Uprzejmie informuję, że odwołanie podejrzanego nie zostało jeszcze rozpoznane przez sąd wyższej instancji na terenie Wielkiej Brytanii w Manchesterze. Podejrzanemu zarzuca się dwa czyny z art. 200 § 1 k.k. i dwa czyny z art. 208 k.k. - mówił rzecznik Prokuratury Okręgowej w Warszawie Piotr Skiba w rozmowie z Przeglądem Sportowym.
Młody mężczyzna zaczepiony na ulicy. Chodzi o Stuu? Po sieci krąży nagranie
Kilka miesięcy temu matka Stuarta B. mówiła dziennikarzom "Superwizjera", że ten jest po rozprawie, a później mogą się odwoływać od niekorzystnej dla nich decyzji, co, jak widać, uczynili. Na razie sprawa wciąż jest więc w toku.
Dalsza część artykułu pod materiałem wideo
Teraz z kolei do sieci trafiło niepokojące nagranie, które miałoby przedstawiać przypadkowe spotkanie dwóch mężczyzn z eksyoutuberem.
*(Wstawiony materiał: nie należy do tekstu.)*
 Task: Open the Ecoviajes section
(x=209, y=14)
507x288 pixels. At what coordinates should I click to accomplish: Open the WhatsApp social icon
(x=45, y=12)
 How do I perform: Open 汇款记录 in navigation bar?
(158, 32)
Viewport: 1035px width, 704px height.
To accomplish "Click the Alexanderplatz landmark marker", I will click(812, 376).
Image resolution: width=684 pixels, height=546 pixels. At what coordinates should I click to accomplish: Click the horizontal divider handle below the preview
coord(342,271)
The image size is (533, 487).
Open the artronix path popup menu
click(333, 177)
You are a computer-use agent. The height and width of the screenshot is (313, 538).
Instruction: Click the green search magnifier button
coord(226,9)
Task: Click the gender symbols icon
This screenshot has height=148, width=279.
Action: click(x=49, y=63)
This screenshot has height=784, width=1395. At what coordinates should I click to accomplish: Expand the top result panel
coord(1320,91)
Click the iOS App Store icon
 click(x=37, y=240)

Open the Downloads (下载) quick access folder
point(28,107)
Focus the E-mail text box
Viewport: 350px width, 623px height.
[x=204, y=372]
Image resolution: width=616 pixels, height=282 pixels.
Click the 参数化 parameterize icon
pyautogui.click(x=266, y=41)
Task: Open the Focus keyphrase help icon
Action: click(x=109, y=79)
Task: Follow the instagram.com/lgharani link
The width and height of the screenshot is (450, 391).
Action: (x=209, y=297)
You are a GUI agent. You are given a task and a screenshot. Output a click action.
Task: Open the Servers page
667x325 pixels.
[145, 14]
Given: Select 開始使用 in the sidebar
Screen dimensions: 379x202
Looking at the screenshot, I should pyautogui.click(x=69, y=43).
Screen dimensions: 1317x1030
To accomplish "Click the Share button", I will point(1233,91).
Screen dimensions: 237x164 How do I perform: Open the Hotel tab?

Tak przynajmniej twierdzą autorzy filmiku, bo zwracali się do niego właśnie per "Stuu". Do zdarzenia uwiecznionego na nagraniu miało dojść na jednej z ulic Luton, gdzie mieszka Stuart B.
Źródłem jest instagramowy profil, na którym publikowane są treści właśnie z Wielkiej Brytanii. W trakcie zaledwie 11 sekund nagrania autorzy podchodzą do samotnie idącego mężczyzny i po krótkiej wymianie zdań dochodzi do przepychanki, po czym ten odbiega od napastników i krzyczy wzburzony: "Co ty robisz?!". Wielu podejrzewa, że mężczyzną z nagrania jest właśnie Stuart B.
Do sprawy zdążył się już odnieść Sylwester Wardęga podczas transmisji na żywo, gdzie zapoznał się ze wspomnianym nagraniem.
Złożył to odwołanie i teraz będzie miał kolejny argument, żeby jednak do tej Polski nie być sprowadzonym. Dziwne, że to się wydarzyło po 1,5 roku nagle, takie coś - mówił. Apeluję, żeby tutaj nie dokonywać żadnych samosądów. Wiem, że to wszystko bardzo długo trwa, ale takie coś zaszkodzi i może wyłącznie przedłużyć sprawę albo nawet ukręcić tej sprawie głowę.
Pudelek próbował się skontaktować z prawnikiem Stuu, jednak do momentu publikacji nie otrzymaliśmy odpowiedzi.